The Kagyu Monlam is eco-friendly and super-organized, largely due to the huge number of Asians that are devotees of the Karmapa, the spiritual head of the largest Kagyu sub-school. It even has its own logo that’s printed on badges, bags and tee-shirts, and usherettes in nifty uniforms. The Gelug monlam, dominated by the monks from the three uber-monasteries of Gaden, Drepung and Sera, was a model of efficiency–over in two days flat. But the Nyingma monlam is the daddy of them all.
The oldest school of Tibetan Buddhism, it brings together large numbers of yogis who look like they’ve descended from the earth’s remotist outposts. Long matted hair, cross-legged in grubby robes, they mutter over ritual items fashioned from human bone among the dwarf village of stone shrines. The shrines are bedecked with orange and yellow marigolds, some in intricate patterns like mandalas. The air is laden with the sounds of soft hand clapping, mantras, hand bells and a constant swoosh swoosh swoosh of sandals on stone, as hundreds of people circumambulate the temple. At least four different Hindi film songs are blaring from different parts of town. There’s a strong smell of incense and rose petals.
I sit behind the temple of the Unwinking Gaze over-looking a round stone table about 12 feet in diameter decorated with a mandala made out of carefully placed plastic cups and marigolds, with an outer ring of ruby rose petals. Around this dozens of monks and old women perform full length prostrations on wooden boards using what look like oven mitts to protect their hands from splinters. They seem to have limitless energy and I never see one of them stop for more than a moment to wipe their brow.

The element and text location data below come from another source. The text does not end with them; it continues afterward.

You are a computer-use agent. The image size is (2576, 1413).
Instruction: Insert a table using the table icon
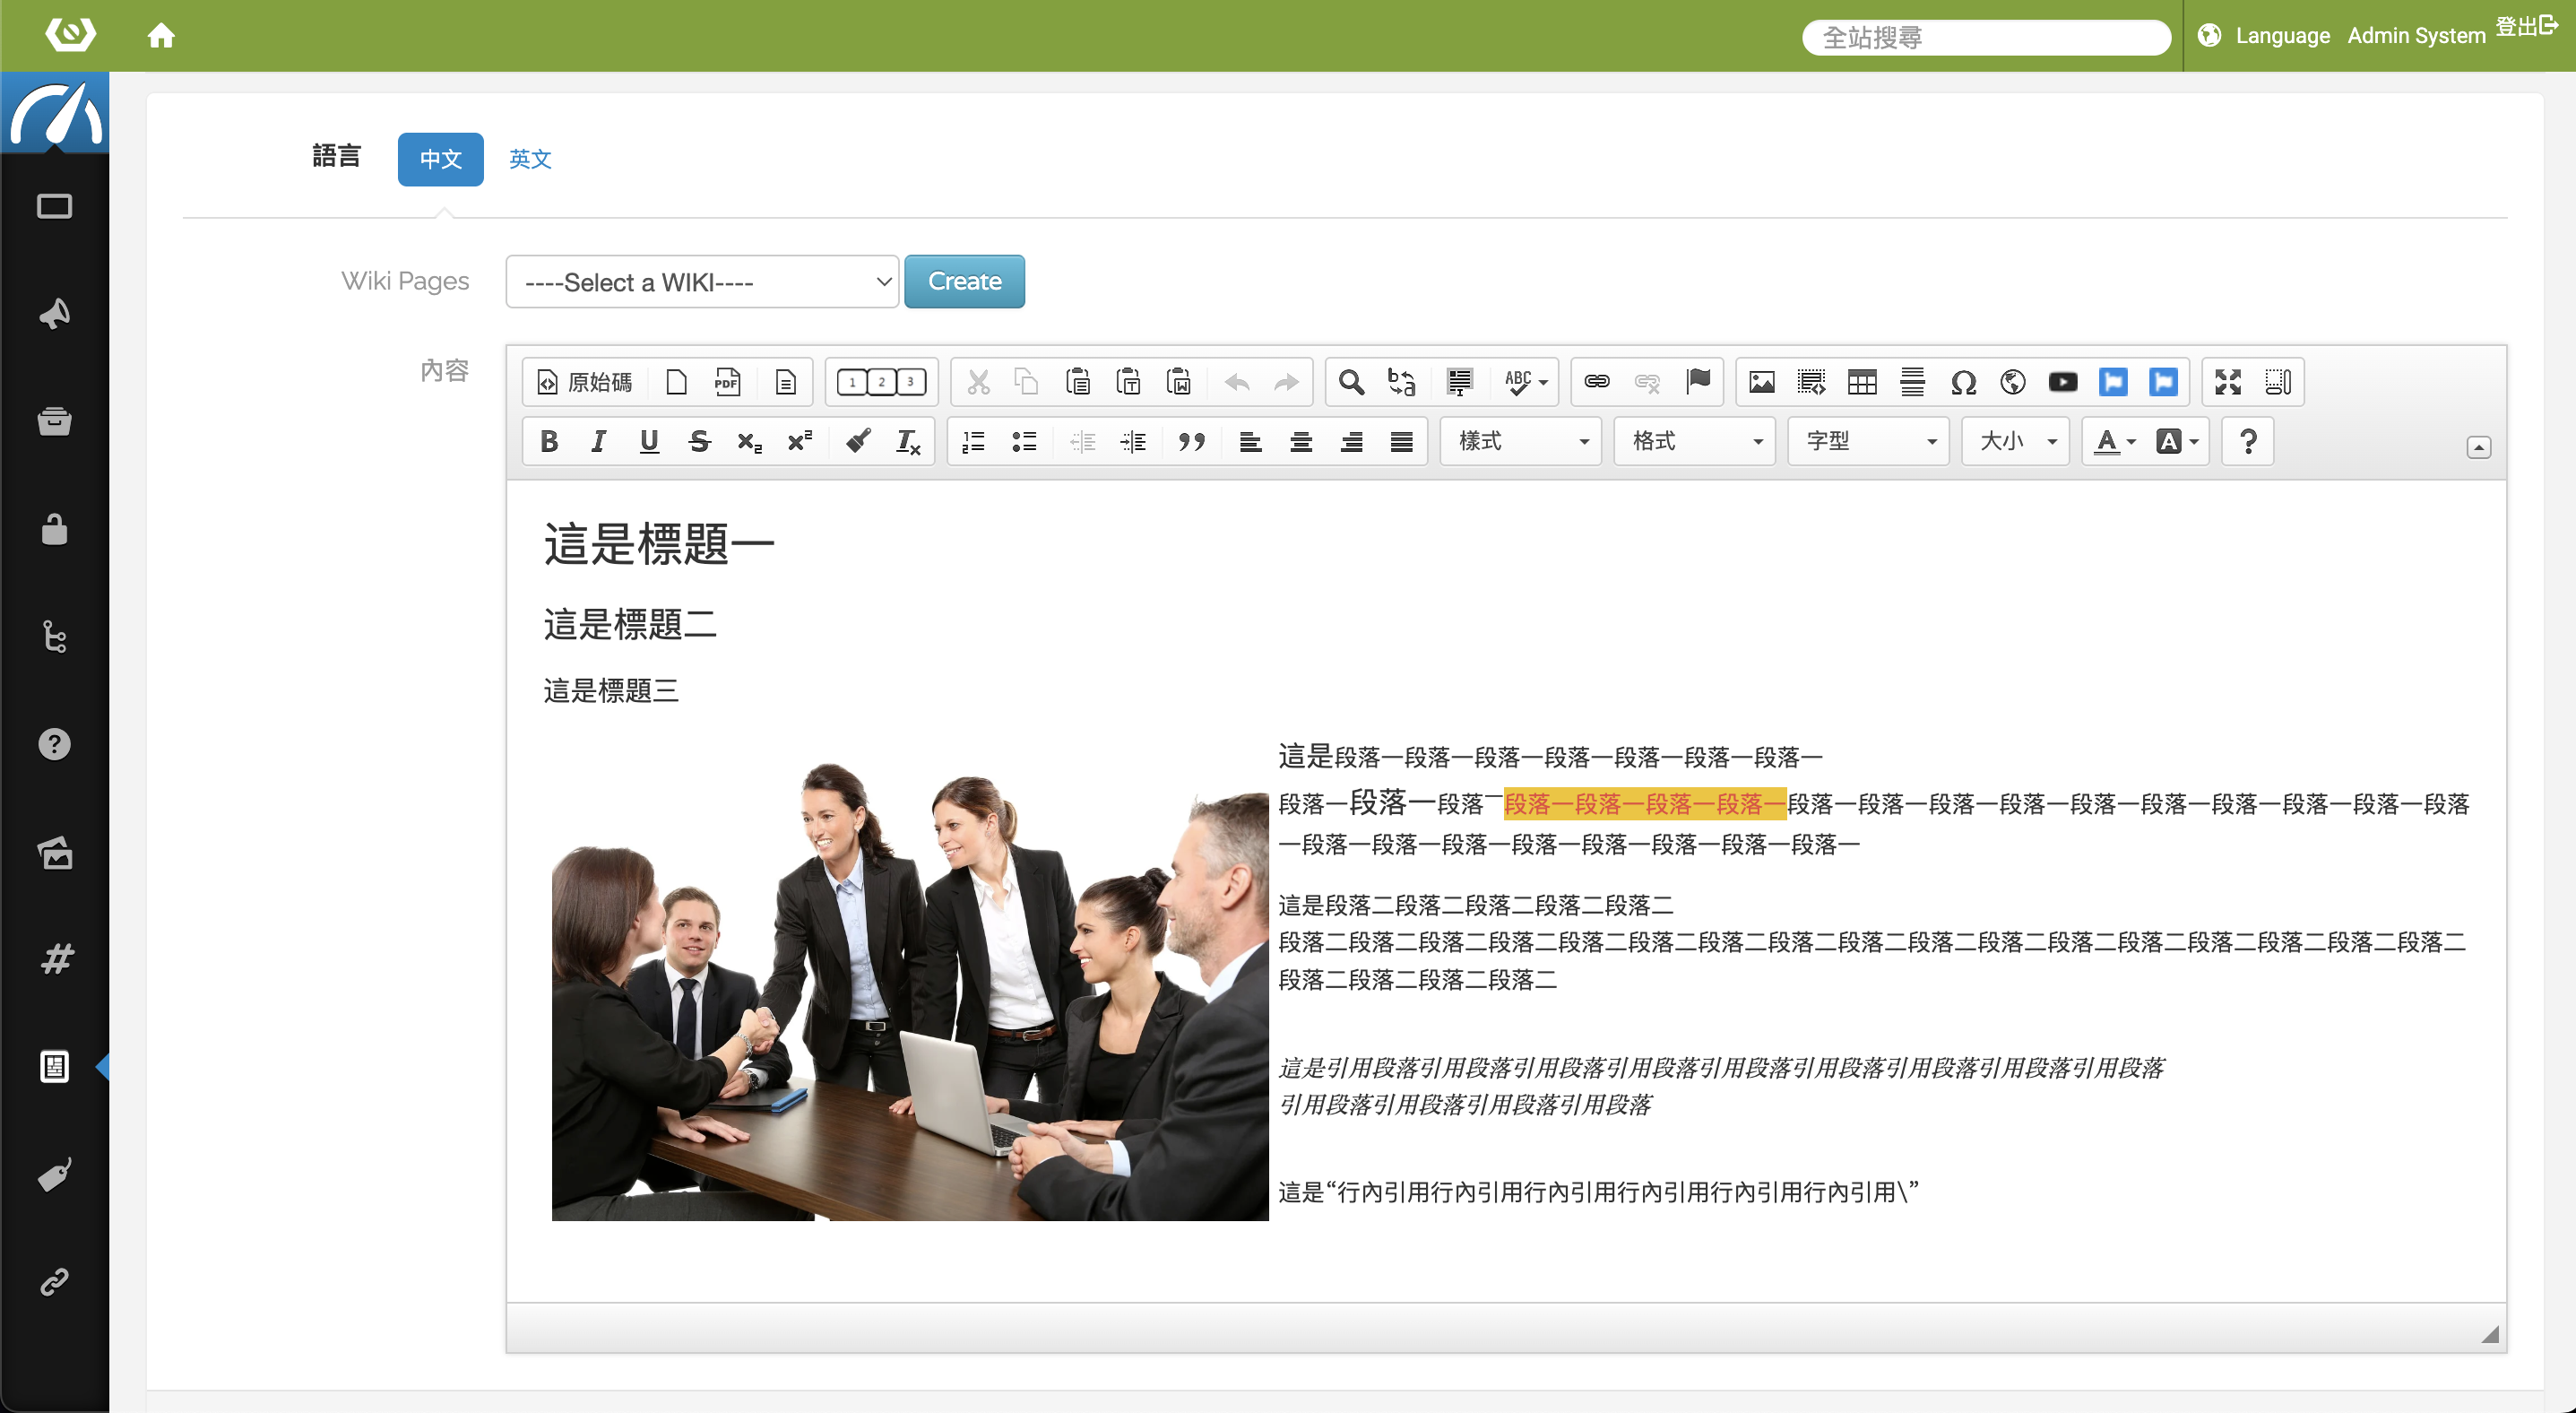tap(1862, 382)
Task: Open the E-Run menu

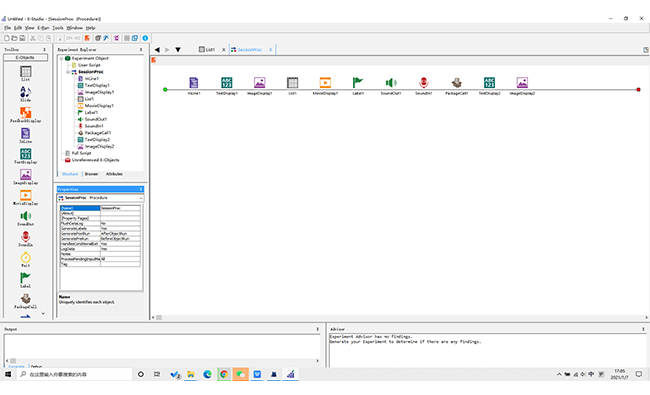Action: click(x=43, y=28)
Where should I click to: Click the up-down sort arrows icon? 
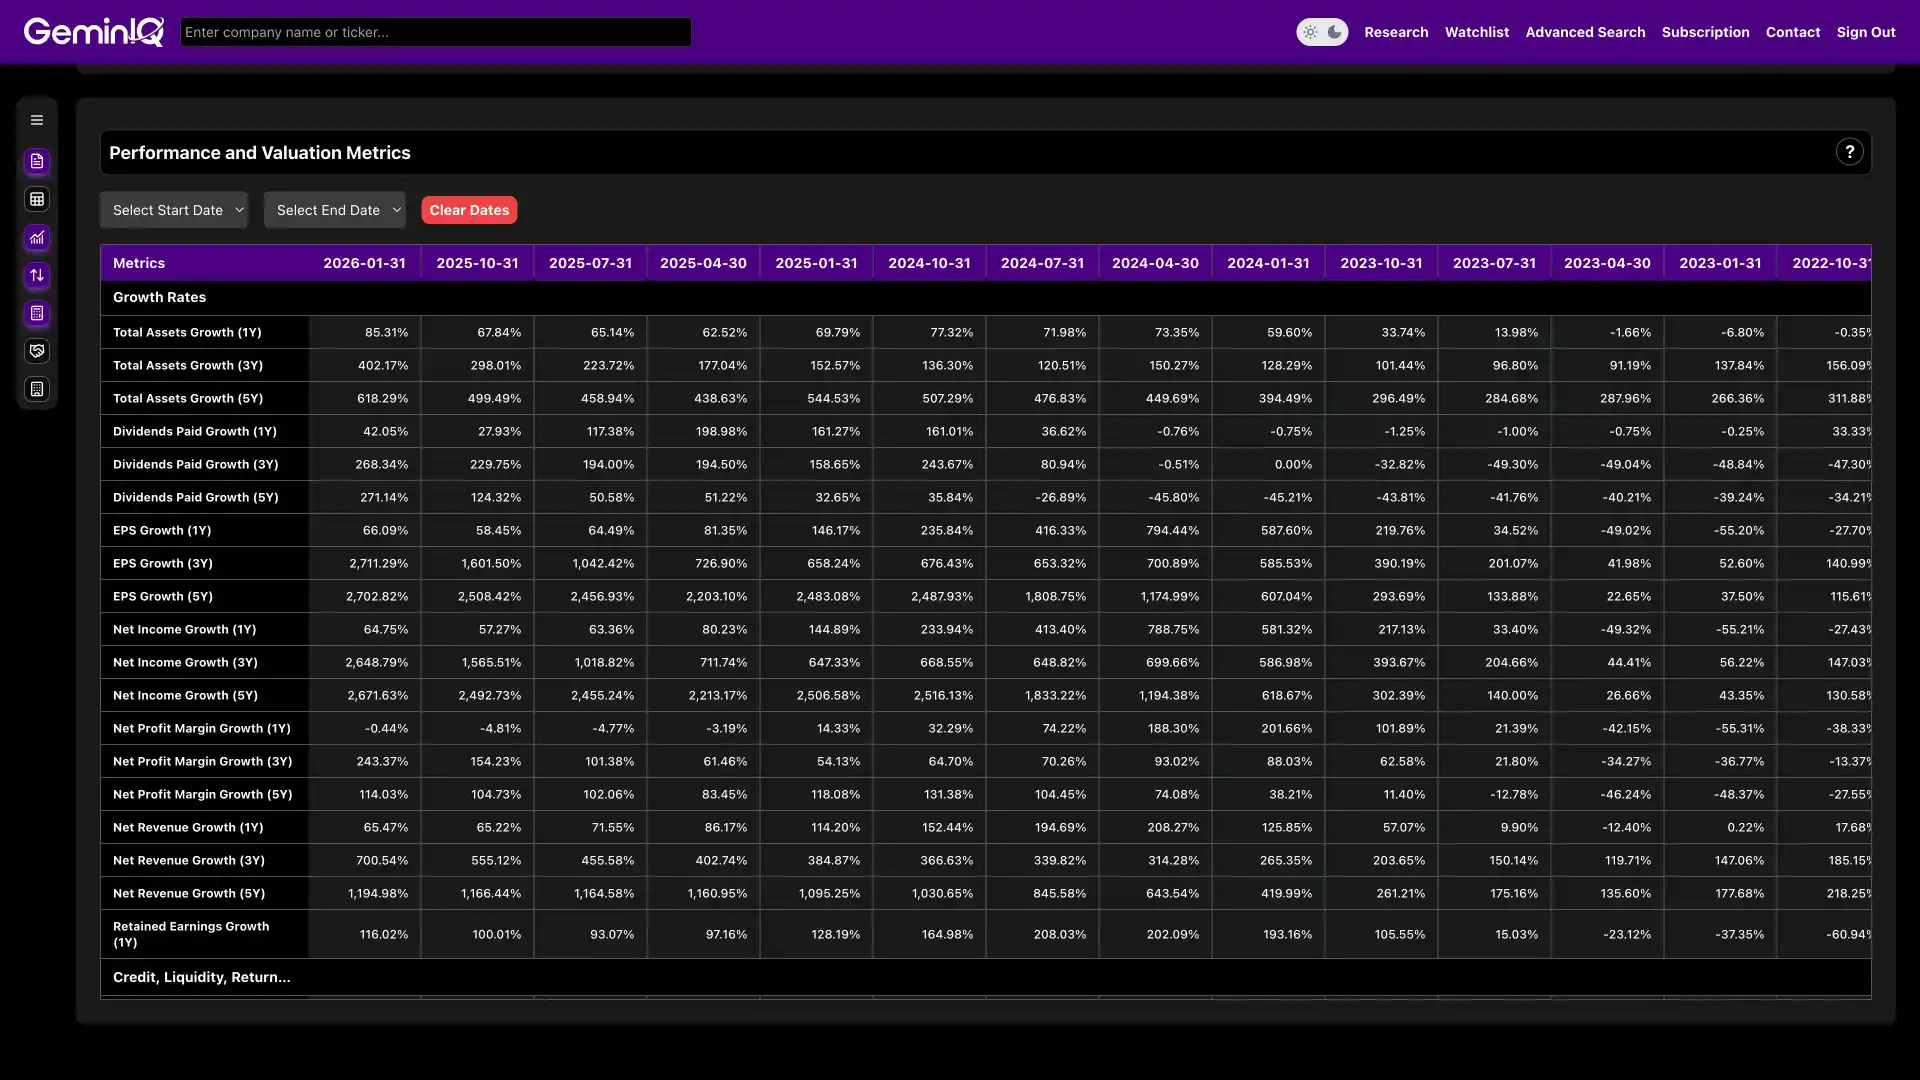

Every opportunity to lay a string of lights had been seized brought to illuminating fruition. Candles are everywhere, as are thousands of tiny water and flower offerings in glass and metal bowls. The Mahabodhi temple is lit by two huge spotlights, shooting up into the sky, like an ancient dormant spacecraft. Indian groundskeepers are engaged in the precarious job of climbing up 15 feet of wall unaided by ladders, and placing necklaces of marigolds around the necks of all the statues surrounding the temple. And everything is playing out through a layer of fog that certainly doesn’t hurt the mystical ambiance.
The Nyingma Monlam officially ends in the afternoon, when large numbers of (mostly young) maroon-clad monks burst into the streets and leap into auto rickshaws, 12 at a time. (I saw one plucky little auto rickshaw with 14 monks hanging on the outside and 12 inside). But in the evenings, the temple grounds are still filled with tireless monks performing full body prostrations on wooden boards, and the white-eyed dread-locked yogis. In front of me a monk plays an enormous damaru, a double-sided drum that represents the co-existence of conventional and ultimately reality, with both sides struck simultaneously by two tiny balls on the end of strings.
The 150 foot tall Mahabodhi stupa rises above us all, etched in stone reliefs like pieces of a puzzle from an alien civilization. In my travel-weary gaze, I imagine that the entire structure is on the verge of re-arranging itself like some antediluvian Rubik’s Cube, to send a space-time-continnuum-ripping beam to its distant creators somewhere deep in the belly of the lonely night sky.
My reverie is disturbed by the nudge of an aged Tibetan monk in a woolly hat. He peers at me, eyes twinkling. I sense the promise of some about-to-be-imparted wisdom. “Can I leave my backpack with you?” he says. “I need to go and check my email.”